▶ [ASSIGNED TASK]
Copy each line below in which the word "will" occurs.

(Collected data)

--------

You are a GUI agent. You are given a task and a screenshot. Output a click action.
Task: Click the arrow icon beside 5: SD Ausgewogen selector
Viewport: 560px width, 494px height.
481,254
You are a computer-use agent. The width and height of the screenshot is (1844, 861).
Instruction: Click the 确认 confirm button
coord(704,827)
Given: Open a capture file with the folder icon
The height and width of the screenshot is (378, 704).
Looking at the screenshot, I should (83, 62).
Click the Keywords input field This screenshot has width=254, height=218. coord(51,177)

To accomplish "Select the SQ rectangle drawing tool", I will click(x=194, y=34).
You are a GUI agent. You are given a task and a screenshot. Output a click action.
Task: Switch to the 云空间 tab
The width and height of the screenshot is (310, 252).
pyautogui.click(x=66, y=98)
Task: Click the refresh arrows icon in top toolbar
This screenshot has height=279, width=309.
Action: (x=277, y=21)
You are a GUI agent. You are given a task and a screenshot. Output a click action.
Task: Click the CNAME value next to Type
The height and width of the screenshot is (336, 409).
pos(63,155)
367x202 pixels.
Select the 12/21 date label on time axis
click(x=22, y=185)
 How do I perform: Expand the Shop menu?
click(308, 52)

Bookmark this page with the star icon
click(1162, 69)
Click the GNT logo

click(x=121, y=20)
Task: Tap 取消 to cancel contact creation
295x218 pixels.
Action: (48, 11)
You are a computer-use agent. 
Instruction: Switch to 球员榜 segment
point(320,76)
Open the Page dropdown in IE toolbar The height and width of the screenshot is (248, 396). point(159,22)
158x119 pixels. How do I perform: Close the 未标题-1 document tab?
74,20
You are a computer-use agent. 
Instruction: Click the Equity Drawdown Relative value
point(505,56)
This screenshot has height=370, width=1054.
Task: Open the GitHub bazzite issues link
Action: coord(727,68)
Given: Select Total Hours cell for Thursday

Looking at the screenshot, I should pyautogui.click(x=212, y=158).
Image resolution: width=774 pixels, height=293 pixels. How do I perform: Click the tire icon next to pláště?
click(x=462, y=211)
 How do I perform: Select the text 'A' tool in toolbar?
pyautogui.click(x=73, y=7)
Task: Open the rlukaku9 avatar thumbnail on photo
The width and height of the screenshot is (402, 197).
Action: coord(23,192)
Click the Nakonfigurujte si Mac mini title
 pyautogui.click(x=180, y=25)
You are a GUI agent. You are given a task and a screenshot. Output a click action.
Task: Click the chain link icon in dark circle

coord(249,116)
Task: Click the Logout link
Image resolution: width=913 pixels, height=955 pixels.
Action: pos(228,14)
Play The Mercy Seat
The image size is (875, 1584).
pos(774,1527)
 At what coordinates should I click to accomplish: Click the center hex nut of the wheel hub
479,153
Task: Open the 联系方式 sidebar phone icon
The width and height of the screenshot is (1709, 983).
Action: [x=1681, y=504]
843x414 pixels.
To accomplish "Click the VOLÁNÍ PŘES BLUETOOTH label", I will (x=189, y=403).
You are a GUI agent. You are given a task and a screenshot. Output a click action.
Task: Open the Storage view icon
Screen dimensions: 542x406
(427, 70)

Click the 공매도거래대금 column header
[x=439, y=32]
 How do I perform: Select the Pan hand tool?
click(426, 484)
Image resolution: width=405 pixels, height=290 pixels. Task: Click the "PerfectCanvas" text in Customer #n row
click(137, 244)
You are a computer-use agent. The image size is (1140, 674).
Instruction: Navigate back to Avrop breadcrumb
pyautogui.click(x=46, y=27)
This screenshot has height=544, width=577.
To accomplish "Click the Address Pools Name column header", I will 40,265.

--------

▶ [SOLUTION TO THE EXERCISE]
To accomplish "Select the SQ rectangle drawing tool", I will click(x=194, y=34).
To accomplish "Click the VOLÁNÍ PŘES BLUETOOTH label", I will (x=189, y=403).
To accomplish "Click the Address Pools Name column header", I will 40,265.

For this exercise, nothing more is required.